The Kuril Islands or Kurile Islands are a volcanic archipelago administered as part of Sakhalin Oblast in the Russian Far East. The islands stretch approximately 1,300 km (810 mi) northeast from Hokkaido in Japan to Kamchatka Peninsula in Russia, separating the Sea of Okhotsk from the north Pacific Ocean. There are 56 islands and many minor islets. The Kuril Islands consist of the Greater Kuril Chain and, at the southwest end, the parallel Lesser Kuril Chain. The group termed the 'South Kurils' consists of those of the Lesser Kuril Chain together with Kunashir and Iturup in the Greater Kuril Chain. The Vries Strait between Iturup and Urup forms the Miyabe Line dividing the North and South Kurils. The Kuril Islands cover an area of around 10,503.2 square kilometres (4,055.3 sq mi), with a population of roughly 20,000.

The islands have been under Russian administration since their 1945 invasion by the Soviet Union near the end of World War II. Japan claims the four southernmost islands, including two of the three largest (Iturup and Kunashir), as part of its territory, as well as Shikotan and the unpopulated Habomai islets, which has led to the ongoing Kuril Islands dispute. The disputed islands are known in Japan as the country's "Northern Territories".

* _Tasks for this exercise_
a – Name every body of water mentioned in the Kuril Islands text.
b – Rewrite the Kuril Islands text from "The Kuril Islands or" up to and including "of roughly 20,000.", replacing "Greater Kuril Chain" with "Big Kuril Chain" throughout.

* _Given data_

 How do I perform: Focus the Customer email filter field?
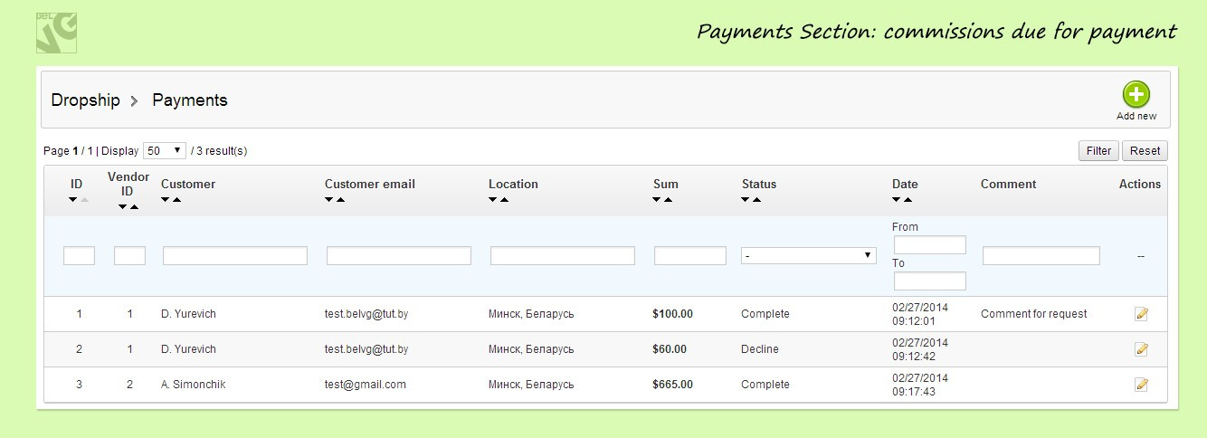click(398, 256)
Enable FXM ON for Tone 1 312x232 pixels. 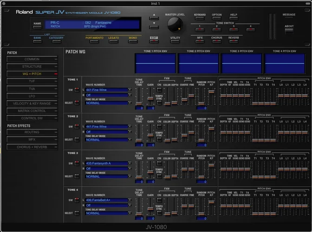pyautogui.click(x=159, y=90)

* _Exercise solutions_
a – Sea of Okhotsk, north Pacific Ocean, Vries Strait

b –
The Kuril Islands or Kurile Islands are a volcanic archipelago administered as part of Sakhalin Oblast in the Russian Far East. The islands stretch approximately 1,300 km (810 mi) northeast from Hokkaido in Japan to Kamchatka Peninsula in Russia, separating the Sea of Okhotsk from the north Pacific Ocean. There are 56 islands and many minor islets. The Kuril Islands consist of the Big Kuril Chain and, at the southwest end, the parallel Lesser Kuril Chain. The group termed the 'South Kurils' consists of those of the Lesser Kuril Chain together with Kunashir and Iturup in the Big Kuril Chain. The Vries Strait between Iturup and Urup forms the Miyabe Line dividing the North and South Kurils. The Kuril Islands cover an area of around 10,503.2 square kilometres (4,055.3 sq mi), with a population of roughly 20,000.